Journal of Free Speech Law Pre-Call For Papers: Student Speech and Associational Privacy,

in light of the Supreme Court's forthcoming Mahanoy and Americans For Prosperity cases.


This Term, the Court is considering two important First Amendment issues—K-12 student speech (in Mahanoy Area School District v. B.L.) and associational privacy (Americans for Prosperity Foundation v. Becerra).

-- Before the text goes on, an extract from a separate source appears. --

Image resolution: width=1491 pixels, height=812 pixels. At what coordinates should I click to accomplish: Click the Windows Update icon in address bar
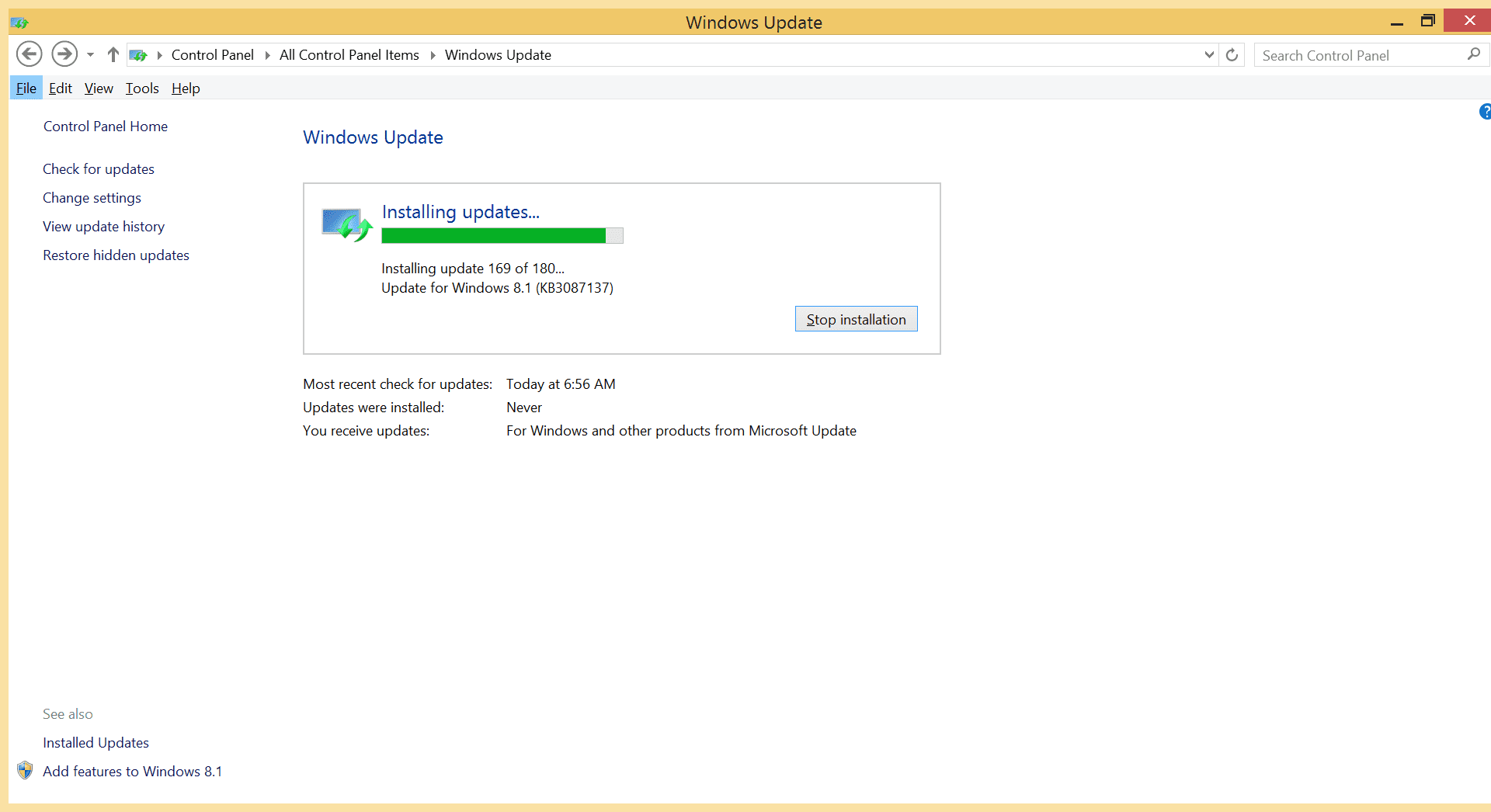click(x=138, y=55)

The Journal of Free Speech Law, a new peer-reviewed, faculty-edited journal, will quickly publish two to four articles on each of these subjects, as a symposium issue. We seek not case notes as such, but rather articles on the broader subjects in light of the new decisions. And given our publication speed, these will likely be the first such articles to be published in a full-fledged law journal.

Our plan:

  1. Since the cases will likely come down July 1, we'd need to see submissions by Aug. 1. But given the short timeline, we'll be open for rougher submissions than usual. What we want to see, to make our decision, is a clear explanation of the key novel, interesting, and useful contributions that the article would make.
  2. We require exclusive submissions (via Scholastica,, but we will give an answer within two weeks (our average response time so far is under a week). Thus, if we say no, there will be plenty of time to submit to other journals in the August submission cycle.
  3. We plan on publishing the articles online and on Westlaw as soon as the author provides a publishable version, which could be as quickly as early September (or longer, if the author so requires).
  4. Our journal also publishes in print. We expect the print edition to come out towards the end of the year, depending on the timeline for the articles; but we expect that these days the important thing is getting the article out quickly online.
  5. We will set up online symposia on the drafts, so that authors can get feedback from the other authors and from other First Amendment scholars.
  6. All this would of course be contingent on the Court saying something interesting, rather than just dismissing the case on unrelated procedural grounds (such as what the Court did in U.S. v. Sineneng-Smith, for instance).
  7. We will resend this announcement when the cases come down, but we wanted to alert prospective authors in advance.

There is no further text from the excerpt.